As described above, it is able also identify the defective X ₁ and the foreign matter X _2, for defects X _1, the concentration distribution and the like of the sum and outline l ₁ near the differential value on the contour line l _1, defect X It is also possible to determine the degree of ₁ .

[Effects of the Invention] As described above, the present invention traces a line corresponding to the contour line of the inspection object from the line image and sequentially obtains the curvature of the contour line, and the obtained curvature of the standard pattern is preset. The line that matches the curvature is erased, the area surrounded by the line in the remaining line image is set as the candidate of the defect portion, and the defect and the foreign matter are discriminated from each other in the area of the defect candidate. Since the lines corresponding to defects and foreign substances can be extracted without forming a mask, the process becomes easier compared to the case where a mask is formed. There is an advantage that it is an effective method when there are a large number or when the shape of the inspection object is complicated. Moreover, since the line recognized as the contour line is erased by matching the curvature obtained by tracing the line corresponding to the contour line with the curvature of the standard pattern, a line image in which the line corresponding to the contour line is erased is obtained. Has an advantage that a part of the contour line is hardly left behind, and there is little possibility that a part of the contour line is erroneously recognized as a candidate of a defective portion when the discrimination determination between the defect and the foreign substance is performed. Further, since a line image in which the contour line of the inspection object is erased is obtained, it is possible to identify other objects on the background such as foreign substances existing around the inspection object in addition to the defect.

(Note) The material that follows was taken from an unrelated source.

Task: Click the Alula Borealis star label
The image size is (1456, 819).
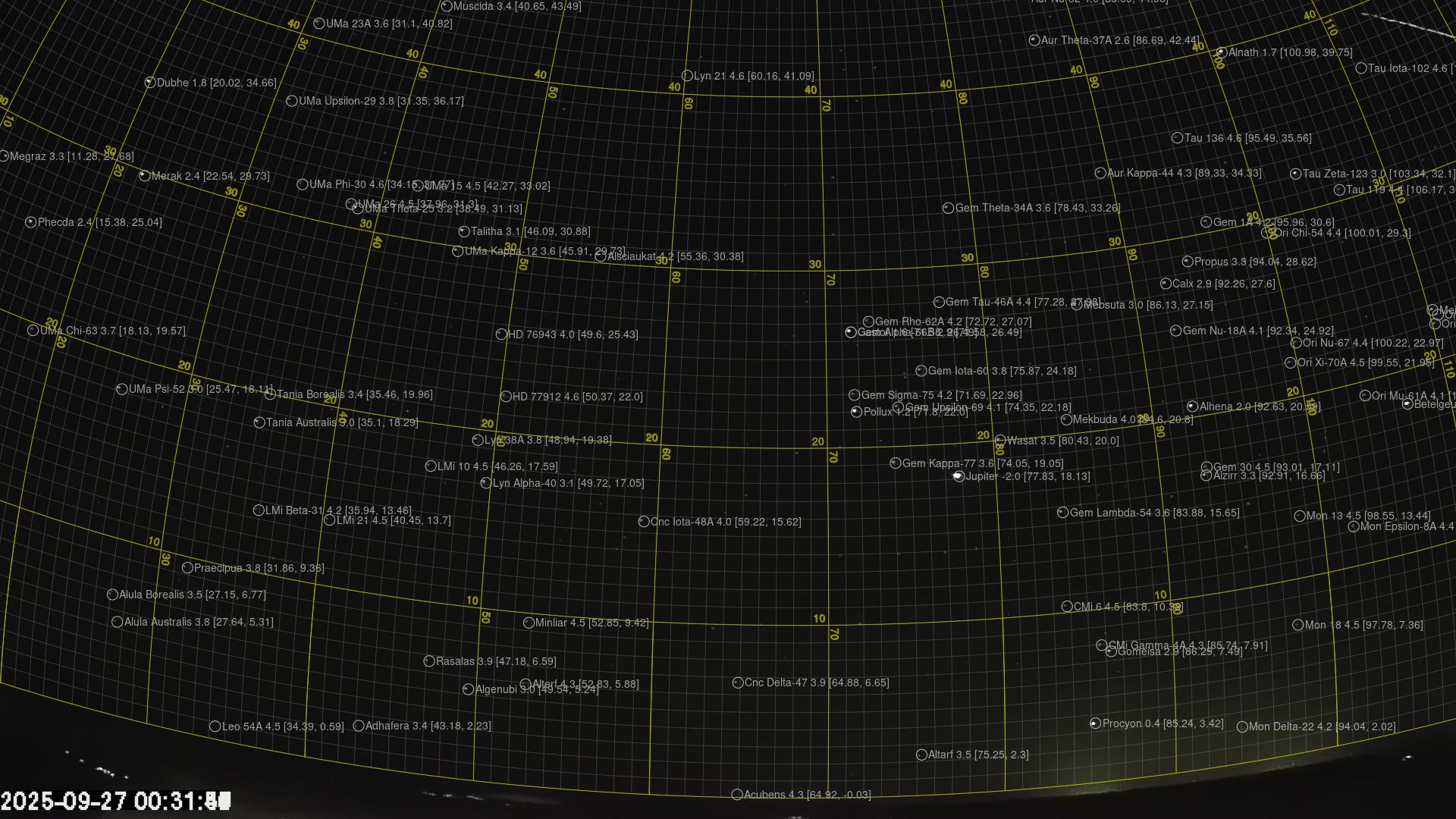Action: [x=192, y=595]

[Brief description of drawings]

1 (a) to 1 (c) are explanatory views showing an example of an original image, a line image, and a line image of a defective portion in the present invention, respectively.
FIG. 4 is an explanatory view showing a local parallel window in the same as above, FIG. 3 is an operation explanatory view showing a relationship between the contour line and the search line in the same as above, and FIG. 4 is a procedure for obtaining an intersection of the contour line and the search line in the same as above. FIG. 5 is an operation explanatory view showing the procedure for tracing the contour line in the same as above, FIG. 6 is an enlarged view showing the double-line contour line in the same as above, and FIG. FIG. 8 is an operation explanatory view showing the determination method of FIG.
FIGS. 9 (a) and 9 (b) are diagrams showing an example of an image that was difficult to inspect in the conventional example. l _{0 to} l ₂ ... contour line, O ... inspection object, X ₁ ... defect, X ₂ ... foreign matter.

─────────────────────────────────────────────────── ─── Continuation of the front page (51) Int.Cl. ⁶ Identification code Internal reference number FI Technical display location G06T 7/60 9061-5H G06F 15/70 330 N

Claims (1)

[Claims] 1. An image input device captures an image of a spatial region including an inspection object, and then an original image obtained by the image input device is converted into a line image based on a difference in pixel density. Trace the line corresponding to the contour line of the inspection object and sequentially find the curvature of the contour line, delete the line that matches the curvature of the standard pattern that is set in advance, and delete the remaining line image. An appearance inspection method characterized in that a region surrounded by a line is used as a candidate for a defective portion, and a region that is a candidate for the defective portion is discriminated from a defect and a foreign substance.